Сибилла даже прикрыла глаза.
– Дурачок, я знаю все синонимы и антонимы. Понял? Ты новенький. Ты нэ здешний. Ты откуда? Подожди, не говори. Я попробую вычислить, а ты мэна поправишь.
Она почти отгадала, внимательно, словно врач, разглядев его. В ее беззастенчивости и бесцеремонности было столько дружеского, что это не вызывало отрицательных реакций у Коршака. Он только удивился, почему второй раз его таким образом удачно «вычисляют». А все было очень просто – о том, что он новичок, можно было догадаться издали. И даже о его профессии. Он сам потом научился делать такие «исчисления», особенно здесь, вернее, именно здесь, в этом доме, среди этих людей. Но Сибилла не сказала ему этого, не сказала, как она исчислила. Ощущение бессилия, пустоты, провала какого-то, точно внутри от горла в грудь, в легкие образовалась широкая горячая труба – дышал через эту трубу огненным воздухом.
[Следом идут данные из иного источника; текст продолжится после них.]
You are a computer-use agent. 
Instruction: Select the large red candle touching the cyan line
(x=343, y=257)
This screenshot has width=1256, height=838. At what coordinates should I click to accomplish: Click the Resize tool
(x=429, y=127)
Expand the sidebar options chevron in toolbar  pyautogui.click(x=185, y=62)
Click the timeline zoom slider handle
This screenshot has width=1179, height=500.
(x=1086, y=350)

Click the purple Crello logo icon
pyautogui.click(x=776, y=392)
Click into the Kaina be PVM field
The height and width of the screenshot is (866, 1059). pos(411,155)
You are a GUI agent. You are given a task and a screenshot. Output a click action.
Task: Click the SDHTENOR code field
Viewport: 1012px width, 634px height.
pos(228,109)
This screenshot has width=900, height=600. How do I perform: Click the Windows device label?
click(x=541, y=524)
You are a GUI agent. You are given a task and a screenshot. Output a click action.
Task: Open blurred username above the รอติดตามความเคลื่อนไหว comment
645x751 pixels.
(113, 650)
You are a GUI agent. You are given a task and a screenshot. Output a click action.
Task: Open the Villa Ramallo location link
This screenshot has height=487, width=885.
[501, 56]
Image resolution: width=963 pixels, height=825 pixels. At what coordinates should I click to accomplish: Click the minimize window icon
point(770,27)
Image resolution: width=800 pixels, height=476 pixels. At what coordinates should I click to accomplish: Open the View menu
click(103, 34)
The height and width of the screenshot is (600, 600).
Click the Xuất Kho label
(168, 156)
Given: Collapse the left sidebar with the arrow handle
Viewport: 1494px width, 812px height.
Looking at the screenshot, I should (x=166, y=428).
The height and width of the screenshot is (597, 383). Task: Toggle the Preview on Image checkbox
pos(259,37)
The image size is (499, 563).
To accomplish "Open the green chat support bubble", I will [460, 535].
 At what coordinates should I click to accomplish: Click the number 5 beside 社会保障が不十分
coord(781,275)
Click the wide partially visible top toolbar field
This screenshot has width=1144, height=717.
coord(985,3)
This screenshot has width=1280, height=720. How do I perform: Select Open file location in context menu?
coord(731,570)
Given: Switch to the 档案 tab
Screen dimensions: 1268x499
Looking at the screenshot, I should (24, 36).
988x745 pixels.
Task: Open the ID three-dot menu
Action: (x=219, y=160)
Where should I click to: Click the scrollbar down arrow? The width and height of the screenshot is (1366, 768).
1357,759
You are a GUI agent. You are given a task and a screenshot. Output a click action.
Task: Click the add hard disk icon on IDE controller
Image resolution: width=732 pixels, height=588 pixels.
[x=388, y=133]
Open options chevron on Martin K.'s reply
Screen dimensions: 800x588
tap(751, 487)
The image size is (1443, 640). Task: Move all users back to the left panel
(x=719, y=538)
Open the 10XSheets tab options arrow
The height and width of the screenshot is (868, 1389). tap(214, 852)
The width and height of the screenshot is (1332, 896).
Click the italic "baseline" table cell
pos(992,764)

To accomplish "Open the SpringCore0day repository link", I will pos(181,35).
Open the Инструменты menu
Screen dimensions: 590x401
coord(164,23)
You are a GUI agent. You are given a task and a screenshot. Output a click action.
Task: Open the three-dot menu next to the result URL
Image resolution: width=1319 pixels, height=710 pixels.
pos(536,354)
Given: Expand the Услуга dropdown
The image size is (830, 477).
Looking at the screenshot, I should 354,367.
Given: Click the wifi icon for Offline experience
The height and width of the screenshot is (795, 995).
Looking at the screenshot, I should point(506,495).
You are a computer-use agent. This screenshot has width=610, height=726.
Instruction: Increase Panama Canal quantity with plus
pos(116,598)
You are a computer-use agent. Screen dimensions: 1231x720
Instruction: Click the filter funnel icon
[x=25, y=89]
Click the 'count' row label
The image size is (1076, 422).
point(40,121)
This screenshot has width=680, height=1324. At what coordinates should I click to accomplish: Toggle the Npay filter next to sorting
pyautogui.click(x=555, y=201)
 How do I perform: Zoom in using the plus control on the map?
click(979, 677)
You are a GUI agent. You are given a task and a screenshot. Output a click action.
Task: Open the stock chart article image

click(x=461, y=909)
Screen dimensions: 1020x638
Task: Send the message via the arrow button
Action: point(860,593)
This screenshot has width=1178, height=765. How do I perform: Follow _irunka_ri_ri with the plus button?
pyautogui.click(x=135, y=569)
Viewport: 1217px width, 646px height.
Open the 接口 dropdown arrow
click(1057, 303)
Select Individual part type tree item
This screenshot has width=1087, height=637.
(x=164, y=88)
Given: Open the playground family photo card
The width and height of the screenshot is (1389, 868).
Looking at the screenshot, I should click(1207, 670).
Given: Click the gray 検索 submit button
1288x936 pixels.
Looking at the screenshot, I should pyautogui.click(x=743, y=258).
И вдруг увидел перед собой добрые встревоженные глаза Сибиллы. Она почти переехала по эту сторону стола со своим стулом, и теперь, положив на плечи Коршаку теплую мягкую руку, заглядывала ему в лицо.
– Э-э, мальчик… Ты добрый мальчик… Так нельзя, дорогой. Се ля ви. Вырастешь – разберешься, не нашего ума дело это. Ты, наверное, очень издалека появился здесь? Да? Сибилла права?
– Да, издалека, Сибилла, вы правы…
– О, дарагой. Зови меня на «ты». Говори: – ты, Сибилла. У нас так не принято – называть друг друга во множественном числе. Друг один, это он. Понимаешь? Ты – друг, он – друг или брат.
Коршак смутно слышал, что она говорила, понимал только, что говорит она что-то хорошее, для него.
Но все-таки что-то нужно было делать – он не умел не делать ничего, просто ждать, чем все кончится. Так еще не бывало с ним ни на «Памяти Крыма», ни на тралении, ни на берегу, ни в питье, ни в ссоре. Коршак стал подниматься. И Сибилла придержала его за запястье.
– Возьми себя в руки, мальчик. Ты ведь даже не найдешь, где все это происходит. Я многое знаю здесь, но и я не смогу сейчас найти твоего друга… Много комнат… Много телефонов… Садись, дурачок. Будем ждать. Это не долго. Просто ему скажут несколько фраз, улыбнутся, и он уйдет.
Она вдруг замолчала и стала смотреть в сторону буфетной стойки. Там что-то изменилось в обстановке – изменился микроклимат очереди.
– Теперь спокойно и внимательно гляди туда, – сказала Сибилла. – Автор проекта здесь. Видишь взрослую даму в черном?
Оживленная, вальяжная очередь вдруг словно потускнела. Слева в группе строгих подтянутых мужчин стояла женщина в черном. На ней было черное в меру декольтированное платье, с кружевами по вороту, длинные рукава платья обтягивали тонкие красивые руки до самых узких запястий, и туфли на ней были строгие и изящные, но тоже черные. В высоко зачесанных седеющих волосах – серебряный гребень. Это было единственным в ее облике неожиданным, оно придавало всей ее фигуре какую-то обдуманную законченную полуофициальность. Как расстегнутый воротничок на сержанте, как сдвинутая на затылок и немного набекрень фуражка на Феликсе – в такие минуты с ним можно было говорить о любом предмете, и можно было осторожно пошутить.
Несмотря на свое состояние, Коршак видел эти подробности и думал о них – это уже сделалось его второй натурой: видеть, видеть все…
Женщина в черном что-то негромко, с полуулыбкой на бледном сухощавом лице говорила мужчинам и было такое впечатление, словно все они сейчас по знаку женщины в черном двинутся куда-то процессией… Прислушивались к словам женщины в черном остальные, в очереди, и только одна очень хорошенькая, очень холеная девица в джинсах, не доходящих гачами до щиколоток, в вязаной кофте с нашитыми на локти кожаными заплатами, щебетала с буфетчицей. Коршак видел их всех так, словно на всю эту группу был направлен свет юпитеров, а остальное – зал, буфет с кофеварочной машиной, с полками, заставленными разномастными бутылками, блоками заграничных сигарет, коробками с жевательной резинкой, в зеркалах и потолок мореного дуба – все это было погружено во мглу, хотя на самом деле горели на стенах бра и светились в несколько огней мягким светом люстры.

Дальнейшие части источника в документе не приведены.